Christianity sure is the most common and popular example for this, at least in
our Western hemisphere, but lost much of its glory ever after people detected
that belief cannot remove mountains, no matter how often this was stated - but
atomic bombs certainly can.
Then of course, with broadened sensibility, many people couldn't relate anymore
to a religion that contradicts any free pride in dogging down the human being
as a miserable sinner full of faults bound to duck down under some despotic
tyranny that will reward us with endloss boredom on cloud nine when we're
'good' and eternal tormentment in hell when we dare to ask wether it was the
Pithecanthropus Erectus or the Homo Pekiniensis who actually ate the apple.
Therefore, it was almost natural that 'new' creeds and beliefs were demanded to
fill the desire for divine support and guidance.
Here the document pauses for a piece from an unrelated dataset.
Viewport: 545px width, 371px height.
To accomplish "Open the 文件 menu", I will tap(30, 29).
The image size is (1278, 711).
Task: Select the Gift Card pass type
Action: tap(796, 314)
The most logical attempt was
to look around what was there before the Christian dogmatism mutated and
waltzed all over culture and civilisation, and what existed or exists beside.
This effort resulted in the renaissance of many old religions, with the good
effects that long forgotten values like maybe Celtic naturalism raised from the
dust of time, while wisdoms represented by maybe the Kaballah or Buddhism were
detected by people who not happen to be Jews or Asians.
On the more amusing side, it mounted in bored housewifes wrapped in curtains
hopping around Stonehenge at full moon, or in the most ridiculous parody of
Christianity there is, Satanism, where the followers seriously turn every
absurdity of Christianity into a reversed mirror image of itself, of course
without catching the most delightful point that when watched through a mirror,
they make perfect Christians on the mental level of the Middle Ages.